Activision Blizzard (ATVI) has long been known as a maker of popular console games such as Call of Duty and World of Warcraft. But lately, the company is moving to change the way it releases some of its back catalog of titles. On a Fool Live episode recorded on March 31, Fool contributor Brian Feroldi discusses the game maker's new strategy and whether it will pay off for shareholders.
Brian Feroldi: With that, I'm going to be starting things off with Activision Blizzard. Ticker symbol here is ATVI, big video game maker. Fool favorite, have been dominating for years. Recent news out of this company is that they are rereleasing several of their new franchises to mobile. This includes Crash Bandicoot On The Run, which has been around for more than 20 years, I believe. I think a 25-year anniversary is coming up, Crash Bandicoot On The Run. They're going to be making this a free-to-play game on iOS and Android.

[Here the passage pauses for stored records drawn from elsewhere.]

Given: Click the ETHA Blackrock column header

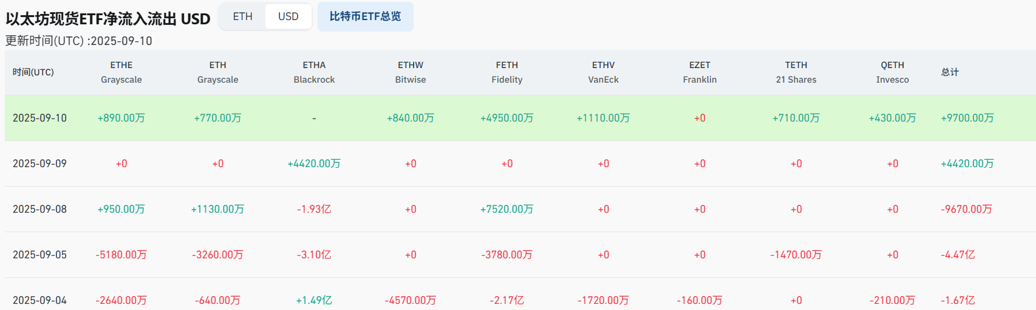Looking at the screenshot, I should [314, 72].
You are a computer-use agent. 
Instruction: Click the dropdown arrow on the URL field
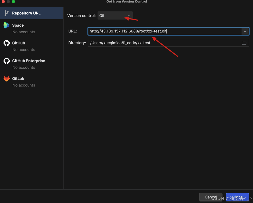click(x=245, y=31)

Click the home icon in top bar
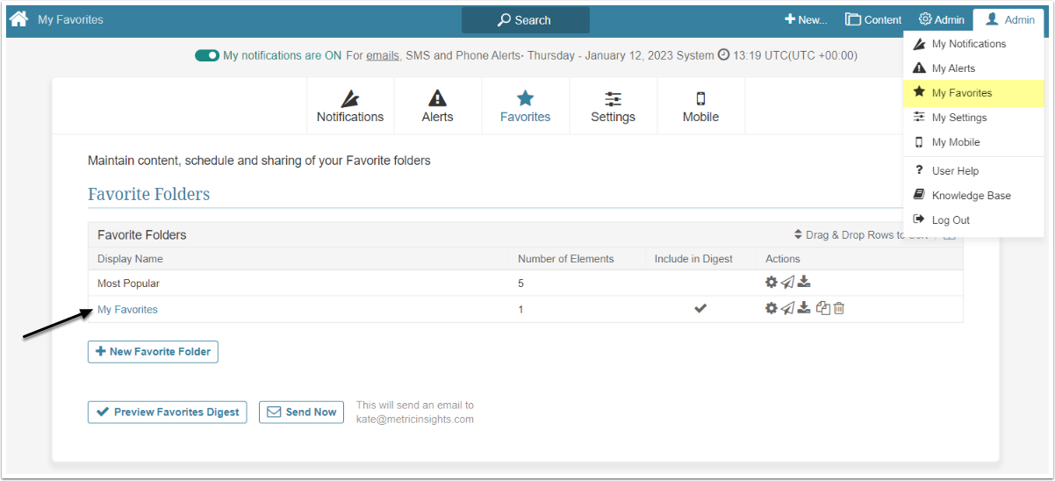[18, 18]
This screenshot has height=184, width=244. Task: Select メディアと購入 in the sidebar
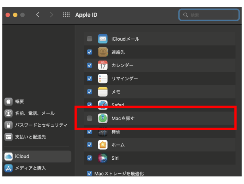[x=30, y=168]
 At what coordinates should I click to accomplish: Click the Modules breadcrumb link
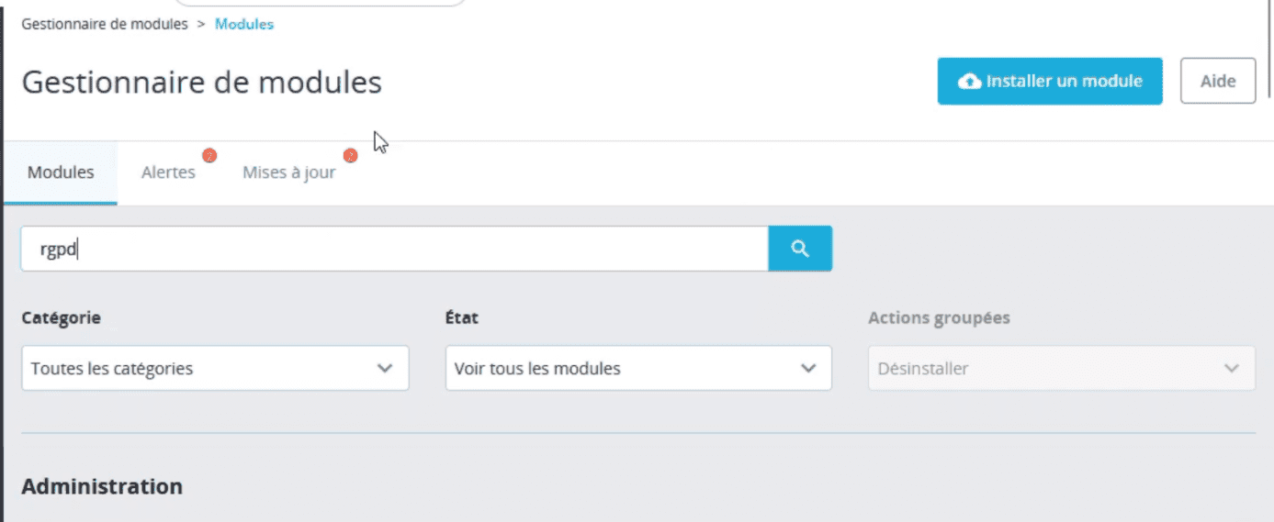[244, 24]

This is a strategy that's actually worked really well for them with some of their other games, such as Call of Duty, that's a big push for this company, used to get it out for free, monetize it that way and build the fan base for free, and then get them to spend. Other games they are working on are bringing to other systems include Diablo 2, as well as many of Blizzard's older games. These numbers clearly show this strategy is working.
Last quarter, revenue grew 25 percent to 2.4 billion. That blew past management's guidance of two billion dollars on net bookings. All-time high at three billion, earnings per share jumped 45 percent. Not bad for a company of this size. They raised dividend 15 percent. They launched a new four billion dollar share repurchase program. The three standout games were exactly what you would expect. World of Warcraft, Call of Duty, and Candy Crush all earned more than one billion dollars in net bookings during the year. Management is confident that it will get two more franchises to a similar level of sales in the next few years. The company is estimating its top-line growth rate is going to slow in the next year as it's going up against tougher comps.
This is a company that under-promises and over-delivers, so we'll see how they come in there. But that will be definitely the thing for investors to watch moving forward.